### Dataset entries
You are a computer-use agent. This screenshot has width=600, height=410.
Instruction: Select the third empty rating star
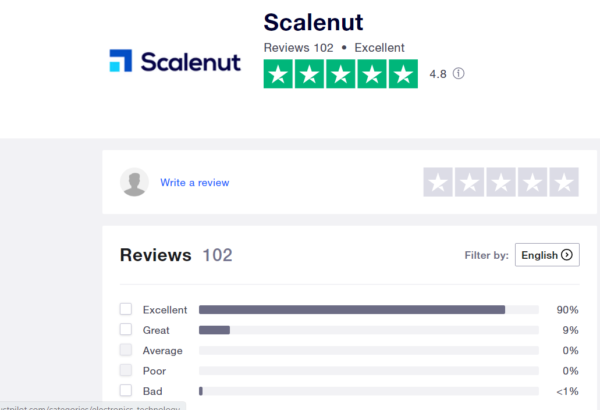(x=501, y=182)
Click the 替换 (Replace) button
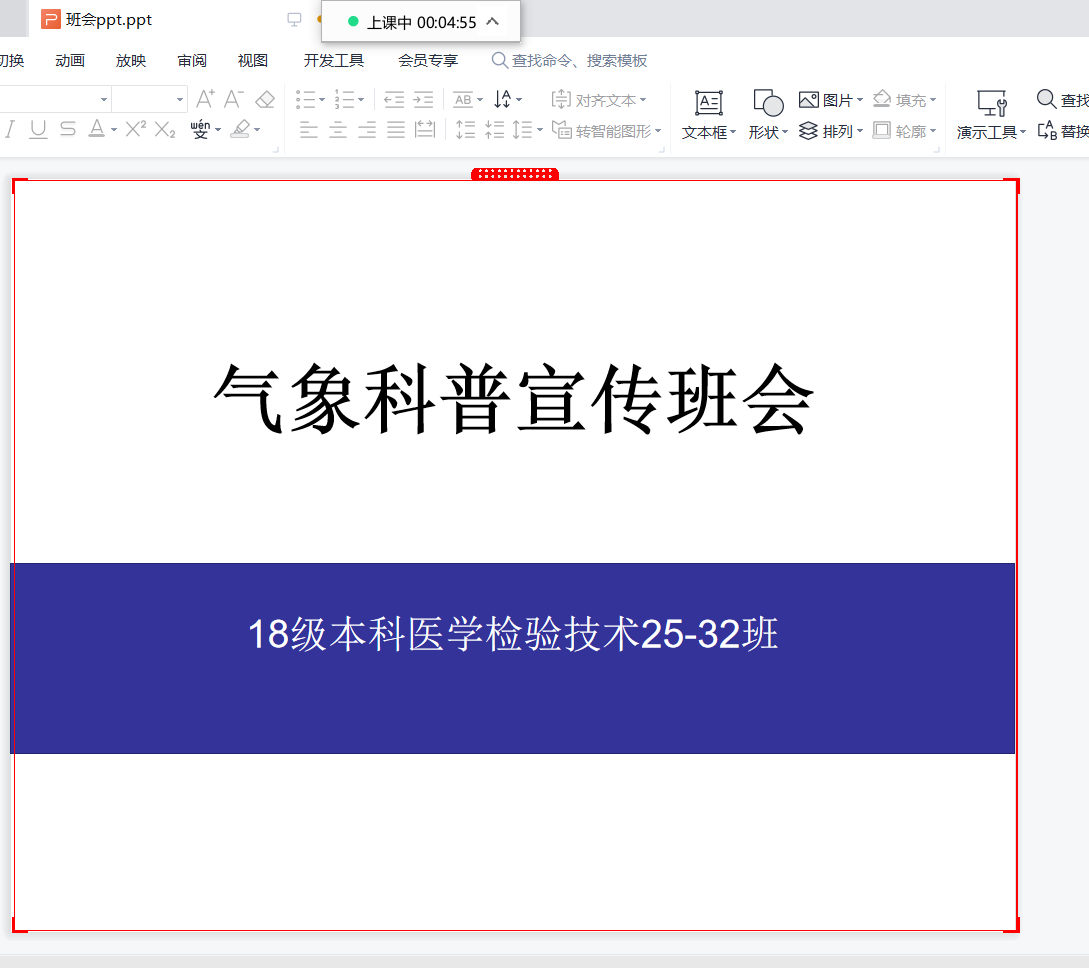Screen dimensions: 1089x968 click(1064, 131)
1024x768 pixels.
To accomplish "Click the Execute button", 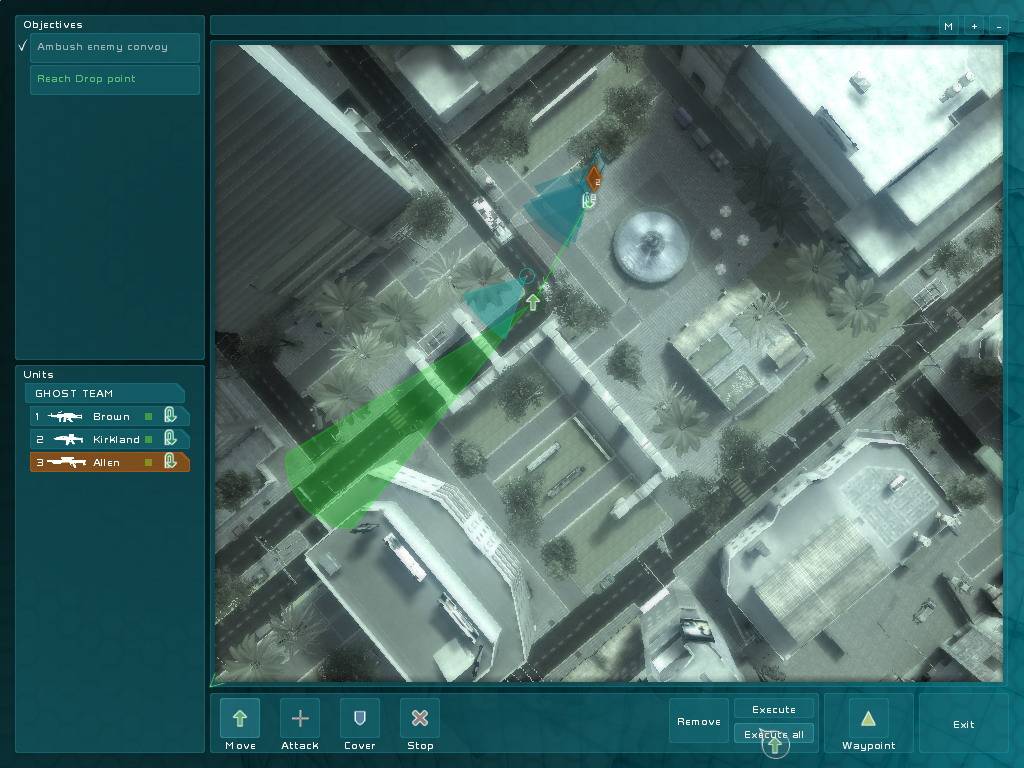I will pyautogui.click(x=774, y=709).
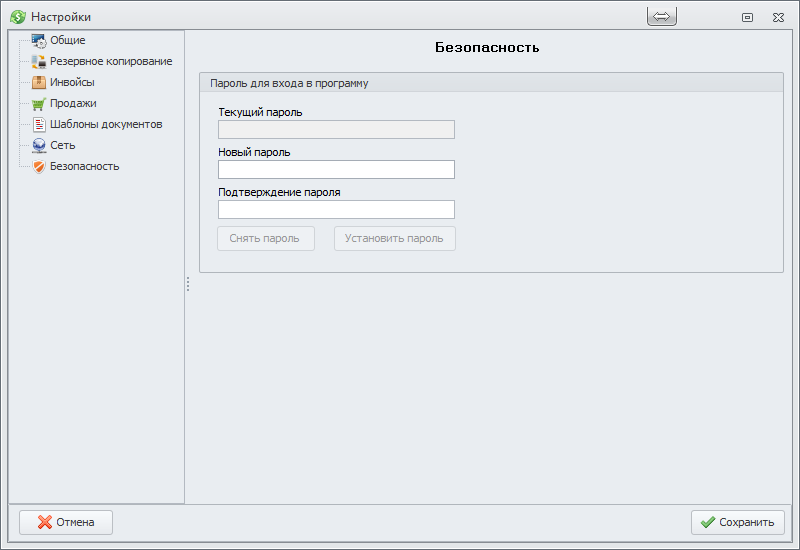Click the green app icon in title bar
Screen dimensions: 800x550
tap(17, 17)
######
Can you reproduce the records word for word, starting at the very beginning and ending at the line that contains "Screen dimensions: 1089x968 click(1064, 131)", with both ends included? Leave the pictures out of your answer.

You are a computer-use agent. This screenshot has width=600, height=410.
Instruction: Select the third empty rating star
(x=501, y=182)
Click the 替换 (Replace) button
Screen dimensions: 1089x968 click(1064, 131)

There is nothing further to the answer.